Share

Gadis Milik Tuan Mafia [Bab 6]

"Anda tidak bisa menarik perjanjian ini, Mr. Eloise," tegas seorang pria yang memakai setelan jas dengan rapi. Glen Xander McKenzie, sedang duduk dengan santainya sambil bicara dengan papa Akiko. 

Beberapa waktu lalu, Mr. Eloise datang ke kantor Glen untuk membicarakan soal Akiko. Mr. Eloise ingin mengambil hak putrinya kembali, dia sudah menyesal memberikan Akiko pada Glen sebagai tawanan. Dia juga ingin memperbaiki kesalahan yang telah dia perbuat selama ini pada Akiko. 

Namun, Glen tentu tidak akan mewujudkan keinginan Mr. Eloise dengan mudah. Pria itu memang licik dalam memperoleh apapun yang dia mau. Apalagi, dia sudah terlanjur tertarik pada Akiko. 

"Aku akan menggantinya dengan uang, sebanyak apapun yang kau inginkan," bujuk Mr. Eloise, berkeringat dingin saking gugupnya. Apalagi, selama ini dia tidak ingin tahu tentang putri keduanya itu. Sehingga dia juga tidak tau di mana alamat apartemen Akiko. Nomor telepon nya juga sudah tidak aktif, mungkin diblokir oleh Akiko sendiri. 

"Aku tidak butuh uang," tegas Glen dengan wajah dinginnya. Kemudian, dia membuang rokok yang sudah dia hisap habis. 

"Lalu, apa yang kau inginkan?" 

Mendengar pertanyaan itu, Glen terkekeh pelan. "Aku tidak butuh apapun. Aku hanya menginginkannya saja."

Glen berdiri dari duduknya, lalu berjalan ke arah jendela untuk mengamati pemandangan di luar gedung kantornya. 

"Putriku bukan main, Glen," geram Mr. Eloise. 

"Oh, really? Lalu, kenapa kau menukarnya demi menutupi hutang?" Mr. Eloise terdiam, merasa tertusuk oleh ucapan jujur dari Glen. 

Tadinya, Mr. Eloise memang benci pada Akiko. Tapi, setelah mendengarkan penjelasan dari Keinara, ia jadi menyesal. Dia ingat betul kalau selama ini Akiko tidak punya kesalahan sampai harus mendapat kebencian darinya. 

Namun, semuanya sudah terlambat. Mr. Eloise salah karena sudah berurusan dengan dengan Glen yang jelas-jelas tidak mau bertoleransi untuk alasan apapun. Sesuatu yang sudah Glen dapatkan, tidak akan pernah bisa lepas. 

"Aku sudah berbaik hati menerima putri keduamu. Padahal, tadinya aku menginginkan putri pertamamu. Mungkinkah, karena dia akan menjadi penerus perusahaan, jadi kau memberikan putri keduamu sebagai ganti?" tanya Glen. Disambut dengan anggukan jujur dari Mr. Eloise. 

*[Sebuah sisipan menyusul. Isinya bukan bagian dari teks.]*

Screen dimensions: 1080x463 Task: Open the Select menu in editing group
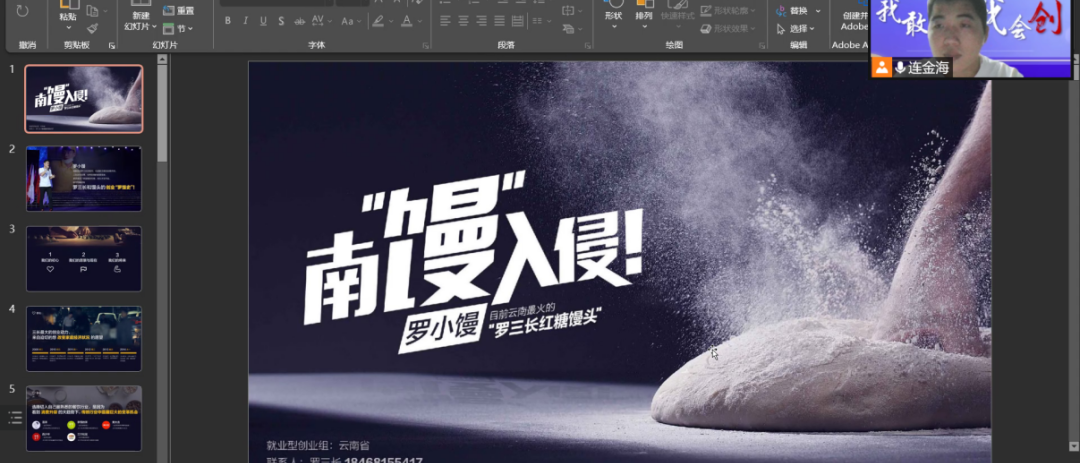(798, 28)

"Sudah aku duga. Tapi, tidak masalah. Putri keduamu cukup menarik," ucapan Glen membuat Mr. Eloise mengangkat pandangannya kaget. Dia sudah tau, kalau Glen memiliki sifat yang tak kalah kejam darinya. Pasti, Glen akan memperlakukan Akiko semaunya sendiri. 

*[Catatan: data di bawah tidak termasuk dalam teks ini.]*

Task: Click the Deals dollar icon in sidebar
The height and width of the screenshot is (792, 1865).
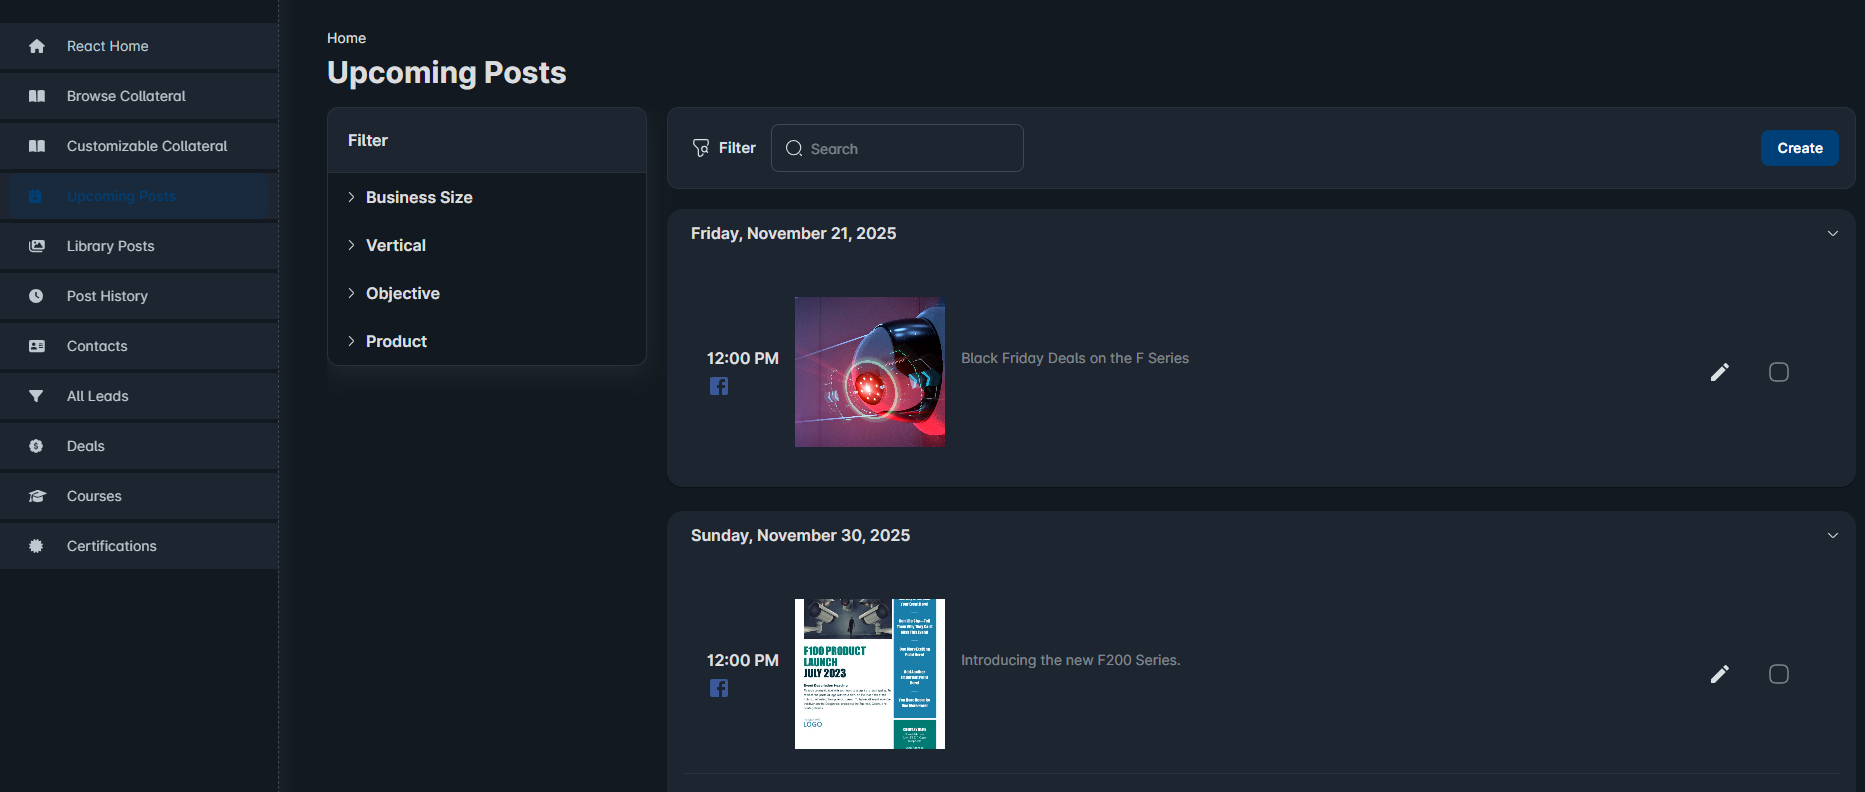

"Tolong, ini permintaan terakhirku. Aku akan menyerahkan perusahaan jika kau mau melepaskan putriku," mohon Mr. Eloise lagi. 

"Kau yakin? apa kau mau hidup sebagai gelandangan, setelah menyerahkan semua hartamu kepadaku?" desis Glen. 

Kemudian, Mr. Eloise teringat kalau Keinara bekerja sebagai guru privat dan punya usaha sendiri. Jika meminjam uang milik Keinara, apakah semuanya akan lunas? apakah kehidupan mereka akan baik-baik saja setelah itu? 

Tentu saja tidak, uang merupakan suatu kebutuhan pokok. Jika dia mengambil Akiko kembali, hal itu juga tidak menjamin mereka hidup dengan baik. 

"Bagus, kau berpikir dengan baik. Putri keduamu sudah menjadi milikku, lebih baik kau urusi perusahaan dengan benar. Atau … putri pertamamu juga akan menjadi korban keegoisanmu suatu hari nanti," ucap Glen, lalu melenggang pergi begitu saja. 

***

"Aku berubah pikiran, datang ke cafe jam 5 sore ini."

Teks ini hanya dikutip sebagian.